WHAT YOU NEED TO DO.
Output every line below exactly.

(Saved data entries)
=== Begin Enclosure ===

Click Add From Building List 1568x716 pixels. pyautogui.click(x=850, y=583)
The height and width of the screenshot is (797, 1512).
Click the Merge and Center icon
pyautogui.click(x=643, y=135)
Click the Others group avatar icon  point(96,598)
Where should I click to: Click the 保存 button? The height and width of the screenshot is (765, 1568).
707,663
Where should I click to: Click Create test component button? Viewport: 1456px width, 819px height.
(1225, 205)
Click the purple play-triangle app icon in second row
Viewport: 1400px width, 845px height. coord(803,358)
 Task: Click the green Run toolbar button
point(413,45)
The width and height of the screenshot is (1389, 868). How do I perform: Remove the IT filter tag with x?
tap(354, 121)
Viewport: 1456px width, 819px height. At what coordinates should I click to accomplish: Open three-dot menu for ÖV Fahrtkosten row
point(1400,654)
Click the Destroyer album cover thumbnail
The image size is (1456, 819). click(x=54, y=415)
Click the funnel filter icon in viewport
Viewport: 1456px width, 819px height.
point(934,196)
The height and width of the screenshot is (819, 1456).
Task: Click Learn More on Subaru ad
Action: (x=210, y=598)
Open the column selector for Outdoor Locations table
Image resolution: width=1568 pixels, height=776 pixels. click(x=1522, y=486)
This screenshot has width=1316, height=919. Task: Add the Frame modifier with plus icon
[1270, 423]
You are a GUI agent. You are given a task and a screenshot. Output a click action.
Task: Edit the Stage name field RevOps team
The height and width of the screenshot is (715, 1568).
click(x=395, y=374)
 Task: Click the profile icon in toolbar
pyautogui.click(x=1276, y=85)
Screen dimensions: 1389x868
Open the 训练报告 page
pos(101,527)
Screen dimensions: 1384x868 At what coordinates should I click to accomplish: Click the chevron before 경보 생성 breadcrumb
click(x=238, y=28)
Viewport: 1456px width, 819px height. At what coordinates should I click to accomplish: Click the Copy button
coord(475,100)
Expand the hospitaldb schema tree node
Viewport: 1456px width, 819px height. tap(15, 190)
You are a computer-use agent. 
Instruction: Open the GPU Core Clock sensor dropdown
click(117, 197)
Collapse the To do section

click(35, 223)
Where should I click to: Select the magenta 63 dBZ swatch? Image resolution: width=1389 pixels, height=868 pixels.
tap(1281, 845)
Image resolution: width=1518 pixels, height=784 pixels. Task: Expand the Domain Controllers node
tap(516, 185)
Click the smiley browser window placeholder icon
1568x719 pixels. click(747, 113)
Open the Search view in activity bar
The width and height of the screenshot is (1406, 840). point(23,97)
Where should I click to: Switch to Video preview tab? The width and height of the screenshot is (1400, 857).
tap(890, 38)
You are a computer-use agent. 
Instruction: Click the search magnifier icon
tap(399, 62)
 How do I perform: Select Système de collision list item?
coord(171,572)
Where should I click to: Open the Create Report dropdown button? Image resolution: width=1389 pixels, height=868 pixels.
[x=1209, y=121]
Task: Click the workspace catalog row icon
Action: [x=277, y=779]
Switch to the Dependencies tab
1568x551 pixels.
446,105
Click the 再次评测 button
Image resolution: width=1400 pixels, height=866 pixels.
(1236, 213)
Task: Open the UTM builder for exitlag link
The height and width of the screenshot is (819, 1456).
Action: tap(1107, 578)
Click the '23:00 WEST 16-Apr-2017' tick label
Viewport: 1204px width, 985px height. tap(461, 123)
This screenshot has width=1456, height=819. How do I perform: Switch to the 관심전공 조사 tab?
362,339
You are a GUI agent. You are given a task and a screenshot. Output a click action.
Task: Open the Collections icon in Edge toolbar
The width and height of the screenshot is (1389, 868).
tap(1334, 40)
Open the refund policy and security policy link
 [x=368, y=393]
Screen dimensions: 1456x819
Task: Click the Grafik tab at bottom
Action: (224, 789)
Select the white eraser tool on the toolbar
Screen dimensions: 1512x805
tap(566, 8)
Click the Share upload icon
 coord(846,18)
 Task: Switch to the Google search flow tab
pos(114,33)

=== End Enclosure ===

EXERCISE OUTPUT.
Click Add From Building List 1568x716 pixels. pyautogui.click(x=850, y=583)
The height and width of the screenshot is (797, 1512).
Click the Merge and Center icon
pyautogui.click(x=643, y=135)
Click the Others group avatar icon  point(96,598)
Where should I click to: Click the 保存 button? The height and width of the screenshot is (765, 1568).
707,663
Where should I click to: Click Create test component button? Viewport: 1456px width, 819px height.
(1225, 205)
Click the purple play-triangle app icon in second row
Viewport: 1400px width, 845px height. coord(803,358)
 Task: Click the green Run toolbar button
point(413,45)
The width and height of the screenshot is (1389, 868). How do I perform: Remove the IT filter tag with x?
tap(354, 121)
Viewport: 1456px width, 819px height. At what coordinates should I click to accomplish: Open three-dot menu for ÖV Fahrtkosten row
point(1400,654)
Click the Destroyer album cover thumbnail
The image size is (1456, 819). click(x=54, y=415)
Click the funnel filter icon in viewport
Viewport: 1456px width, 819px height.
point(934,196)
The height and width of the screenshot is (819, 1456).
Task: Click Learn More on Subaru ad
Action: (x=210, y=598)
Open the column selector for Outdoor Locations table
Image resolution: width=1568 pixels, height=776 pixels. click(x=1522, y=486)
This screenshot has width=1316, height=919. Task: Add the Frame modifier with plus icon
[1270, 423]
You are a GUI agent. You are given a task and a screenshot. Output a click action.
Task: Edit the Stage name field RevOps team
The height and width of the screenshot is (715, 1568).
click(x=395, y=374)
 Task: Click the profile icon in toolbar
pyautogui.click(x=1276, y=85)
Screen dimensions: 1389x868
Open the 训练报告 page
pos(101,527)
Screen dimensions: 1384x868 At what coordinates should I click to accomplish: Click the chevron before 경보 생성 breadcrumb
click(x=238, y=28)
Viewport: 1456px width, 819px height. At what coordinates should I click to accomplish: Click the Copy button
coord(475,100)
Expand the hospitaldb schema tree node
Viewport: 1456px width, 819px height. tap(15, 190)
You are a computer-use agent. 
Instruction: Open the GPU Core Clock sensor dropdown
click(117, 197)
Collapse the To do section

click(35, 223)
Where should I click to: Select the magenta 63 dBZ swatch? Image resolution: width=1389 pixels, height=868 pixels.
tap(1281, 845)
Image resolution: width=1518 pixels, height=784 pixels. Task: Expand the Domain Controllers node
tap(516, 185)
Click the smiley browser window placeholder icon
1568x719 pixels. click(747, 113)
Open the Search view in activity bar
The width and height of the screenshot is (1406, 840). point(23,97)
Where should I click to: Switch to Video preview tab? The width and height of the screenshot is (1400, 857).
tap(890, 38)
You are a computer-use agent. 
Instruction: Click the search magnifier icon
tap(399, 62)
 How do I perform: Select Système de collision list item?
coord(171,572)
Where should I click to: Open the Create Report dropdown button? Image resolution: width=1389 pixels, height=868 pixels.
[x=1209, y=121]
Task: Click the workspace catalog row icon
Action: [x=277, y=779]
Switch to the Dependencies tab
1568x551 pixels.
446,105
Click the 再次评测 button
Image resolution: width=1400 pixels, height=866 pixels.
(1236, 213)
Task: Open the UTM builder for exitlag link
The height and width of the screenshot is (819, 1456).
Action: tap(1107, 578)
Click the '23:00 WEST 16-Apr-2017' tick label
Viewport: 1204px width, 985px height. tap(461, 123)
This screenshot has width=1456, height=819. How do I perform: Switch to the 관심전공 조사 tab?
362,339
You are a GUI agent. You are given a task and a screenshot. Output a click action.
Task: Open the Collections icon in Edge toolbar
The width and height of the screenshot is (1389, 868).
tap(1334, 40)
Open the refund policy and security policy link
 [x=368, y=393]
Screen dimensions: 1456x819
Task: Click the Grafik tab at bottom
Action: (224, 789)
Select the white eraser tool on the toolbar
Screen dimensions: 1512x805
tap(566, 8)
Click the Share upload icon
 coord(846,18)
 Task: Switch to the Google search flow tab
pos(114,33)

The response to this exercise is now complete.